EXTRACTED TEXT:

There are predictable steps to emotional healing when one has gotten to the point where they experience their partner as essentially bad/dangerous/impossible. This is a highly common attitude for couples in long term trouble. There are two common patterns. The first is the experience of the pursuer… commonly there is a sense that their partner is emotionally absent, checked out, not tuned in, essentially abandoning. For the avoider… their partner is seen as having a short fuse, readily escalates, and prone to dangerous anger, even rage. In both situations it is common that one or both partners end up in polarized dichotomous black/white thinking. This polarized thinking is triggered by repeated moments of feeling emotionally endangered. In this situation there is very little empathy and high fight/flight reactivity. In some important way the partner is not actually seen as a whole person… what is seen is a stereotype. And at many moments, the stereotype is experienced as absolutely real. Emotion focused therapy includes a very useful understanding of how to intervene and heal the emotional dance of this pattern between two partners. What I wish to do here is to describe the steps of interior psychological change that occur within each individual as they undergo this relationship healing. (to be cont)
There are profound automatic responses that many of us form to protect ourselves from terrible pain inside that is commonly evoked in close relationship. And it is these profound automatic defensive/self-protective reactions that most threaten the success of eft couples work. It is the automatic responses that drive the negative cycle. The challenge is to hold the eft work together long enough to get to these underlying fundamental patterns; in essence, to get to the master negative cycle (and the mutual reactivities), that underlays all the varied instances of the negative cycle.
What I am trying to get at here is a way in which two people together trigger a kind of psychological autoimmune response to each other. So often these two people do not recognise this fundamental triggering, but only derivative negative cycles fed by the underlying autoimmune difficulty. Finally getting to the underlying negative cycle is hugely helpful in both defusing the negative cycles generally, but also opens the door to a greatly increased sense of intimacy.
This core negative cycle is often rooted in core personality differences in the couple… often opposite ways of coping and proceeding in the face of life challenges, different modus operandi in the world. These are differences that, if taken seriously early in a relationship, would threaten the ongoingness of the relationship. The couple, galvanized in love, often suppress full awareness of the differences in order to protect the relationship that each deeply desires to form a life around. That is, the suppression of the full awareness of the differences is in the interest of protecting and sustaining primary attachment. When in the course of successful eft therapy, when we finally arrive at these core differences that have forever undermined the couple, by that time enough attachment security has typically been established by working enough negative cycles, each in the marriage are generally able to explore the core negative cycle successfully, understanding that they can finally come to terms with the differences in this or that practical way, and without attributing terrible badness to each other. In a way, the couple has finally grown enough of a track record of security that the bogey man can finally be disarmed.

INFORMATION SUPPLIED:
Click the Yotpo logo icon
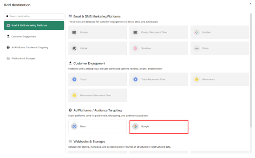255x158 pixels. 74,79
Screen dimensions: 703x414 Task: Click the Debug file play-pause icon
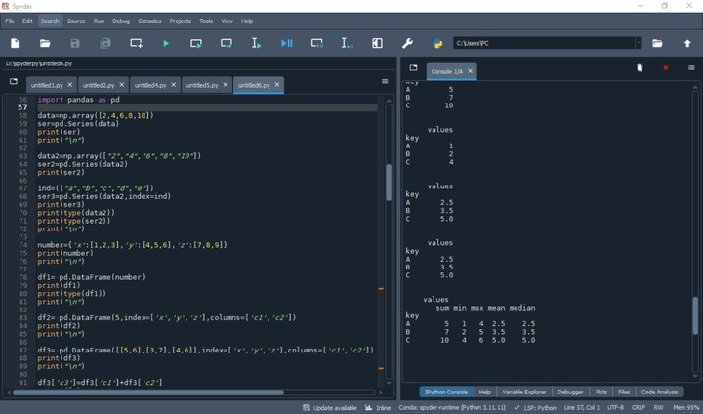click(287, 43)
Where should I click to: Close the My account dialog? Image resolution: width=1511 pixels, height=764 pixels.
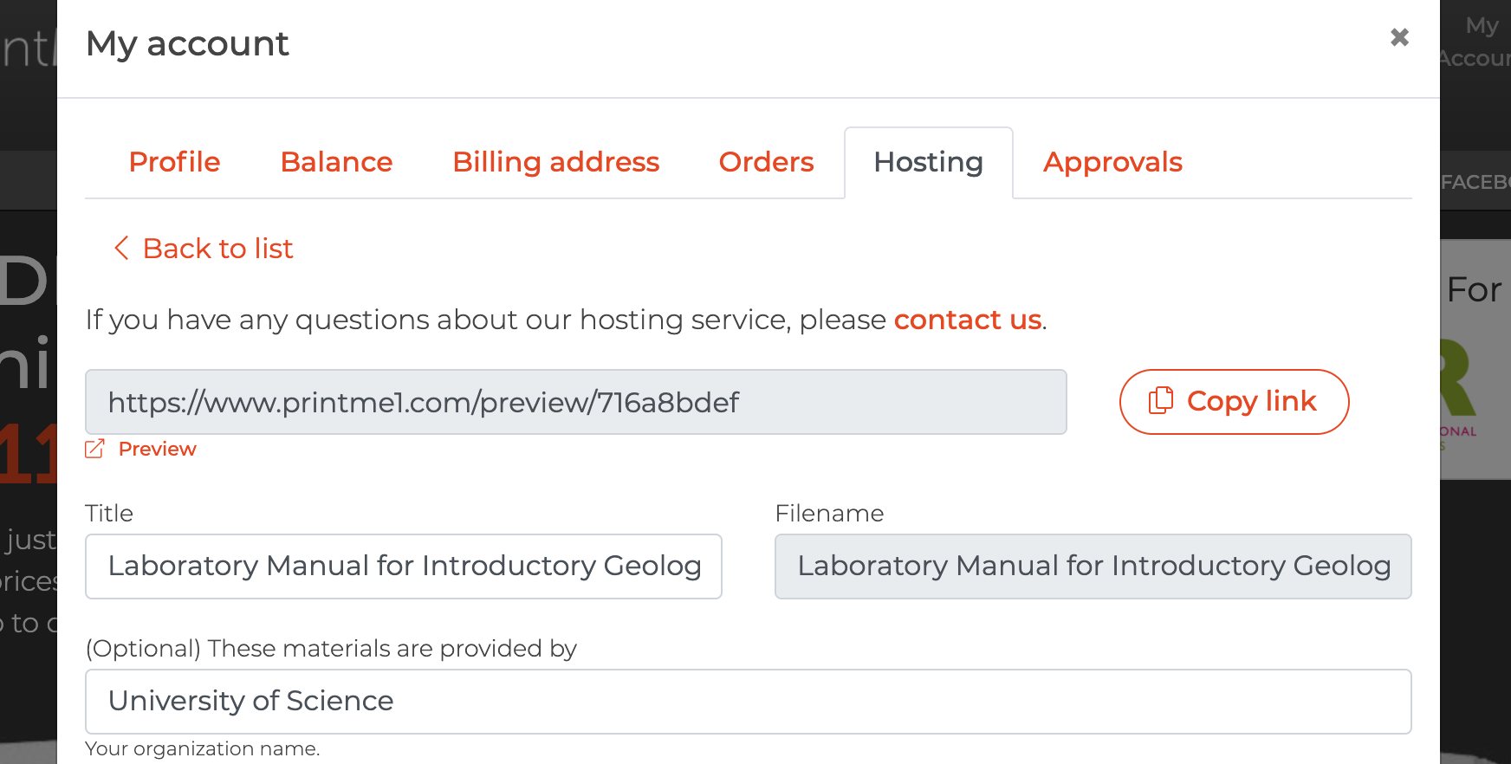pos(1399,37)
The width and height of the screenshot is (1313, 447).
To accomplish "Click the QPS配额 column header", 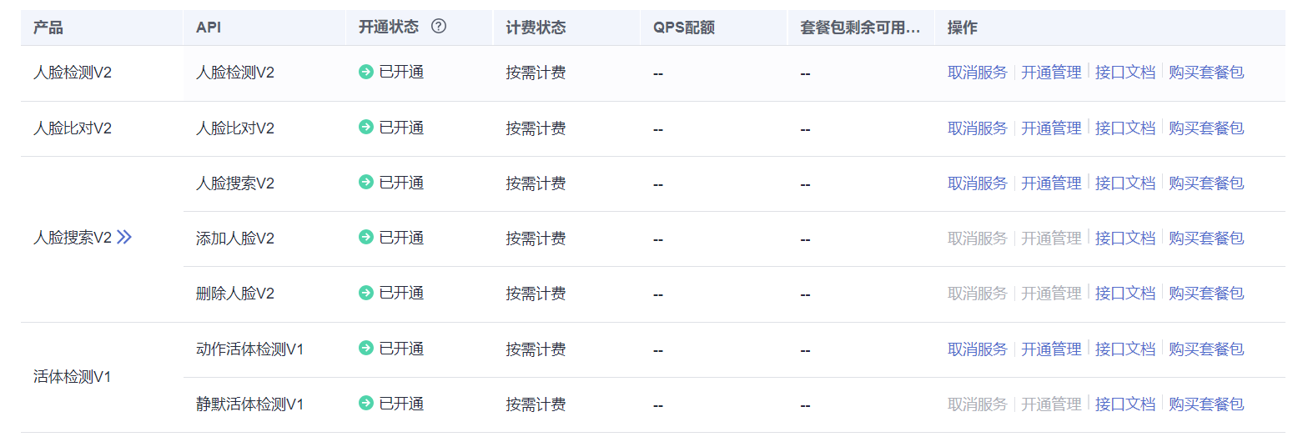I will point(684,28).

LIST OF TASKS:
1 – Decide whether each statement agrees with the couples therapy text, answering yes or no and quoting the words of the text that decide it: (a) In the polarized situation the partners feel strong empathy for each other. (b) Automatic self-protective responses drive the negative cycle. (c) The couple suppress full awareness of their differences to protect primary attachment.
2 – Repeat the couples therapy text word for word from "There are profound" to "of the negative cycle.".
3 – Carry on the couples therapy text from the point where it stops.
The entries have no connection to the couples therapy text.

RESULTS OF THE EXERCISE:
1 –
(a) No: "In this situation there is very little empathy and high fight/flight reactivity."
(b) Yes: "It is the automatic responses that drive the negative cycle."
(c) Yes: "the suppression of the full awareness of the differences is in the interest of protecting and sustaining primary attachment."

2 –
There are profound automatic responses that many of us form to protect ourselves from terrible pain inside that is commonly evoked in close relationship. And it is these profound automatic defensive/self-protective reactions that most threaten the success of eft couples work. It is the automatic responses that drive the negative cycle. The challenge is to hold the eft work together long enough to get to these underlying fundamental patterns; in essence, to get to the master negative cycle (and the mutual reactivities), that underlays all the varied instances of the negative cycle.

3 –
Shame destroys self-connection to feeling. This is my experience when shame gets the upper hand in my life. And this is what I observe in client after client… in marriages too.
As a therapist working with couples, I can often see how the whole dance could be different than it goes… but the couple, caught up in it, cannot see. I am just now considering, that it would be valuable to write down how we see that the dance could go and share this with the couple. And/or show them, by having them watch a portion of one of their videos, and doing gentle commentary about what would have made the interaction better, and how they might have avoided this instance of the negative cycle. This would all have to be done with positive reframing in order to prevent shaming. Among the benefits, this therapeutic action would make accessible a healthy vision to the couple of how they might evolve. Secondly, this would be another experience of the couple observing the negative cycle, but with the recognition that it requires only small changes to convert the negative to a positive cycle, that the challenge to get better is not huge but very reachable. All of this would require extra time and resources which are often not available, but this describes a therapeutic direction I would like to explore with couples.
At the end of it all, we all want some version of the same thing. To love and be loved. To be safe and secure. To be appreciated. To belong. To have a sense of positive status. To have positive self-esteem.
These traits are rooted in our biology. Their expression varies from culture to culture. And cultures pull for and emphasize different pieces of a common human picture.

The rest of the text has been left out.